It’s hard to say there will be much in the way of good news to report on the day that the dead rise from their graves and begin consuming the flesh of the living like a swarming host of berserker cannibal locusts. If the last decade or so of walking dead-infused entertainment has taught us as a people nothing else, we have learned that the zombie apocalypse will be a grim time full of ponderous silence, ethically troubling decisions, questionable hygiene and periodic bouts of ultra violence.
But Amazon is trying to make sure that it’s not all downside — so, good news. When the dead rise to eat the living, if you have any ability to mod Amazon’s new gaming platform in a way that would be useful for fending of the hordes of ravenous undead, Amazon fully and forcefully encourages you to do so – Terms of Service Agreement be damned.
The revelation comes in the aftermath of the release of a new set of tools for game developers in a package called Lumberyard. The TOS for that product notes that makers should not use Lumberyard’s development tools for “life-critical or safety-critical systems.” It goes on to specify the Lumberyard software code isn’t intended for use with medical equipment, driverless cars, airplanes, air traffic control or nuclear facilities.
All good, all normal, all expected.
Then Amazon gets a little fanciful and notes that manned spacecraft for military use or in connection with live combat should also be eliminated as use cases.
And then Amazon gets a lot fanciful when it explains the important defeater for all the aforementioned rules.

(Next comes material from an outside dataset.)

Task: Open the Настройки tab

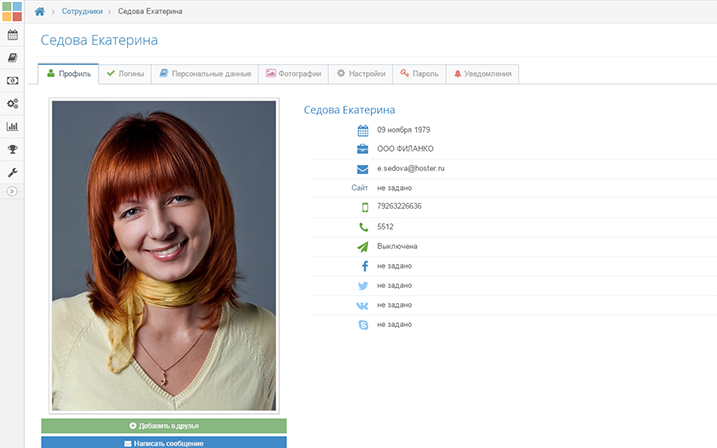Action: pos(360,74)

“This restriction will not apply in the event of the occurrence (certified by the United States Centers for Disease Control or successor body) of a widespread viral infection transmitted via bites or contact with bodily fluids that causes human corpses to reanimate and seek to consume living human flesh, blood, brain or nerve tissue and is likely to result in the fall of organized civilization,” Amazon said in its terms of service.
Short form: don’t use Lumberyard for anything but games. Unless all hell actually breaks loose — in which case, go nuts.
Amazon, notably, is not the only firm with frustrated Daily Show writers penning the TOS.
Tumblr also bans people from pretending to be Benedict Cumberbatch (“marveling at his alien beauty” remains on the table).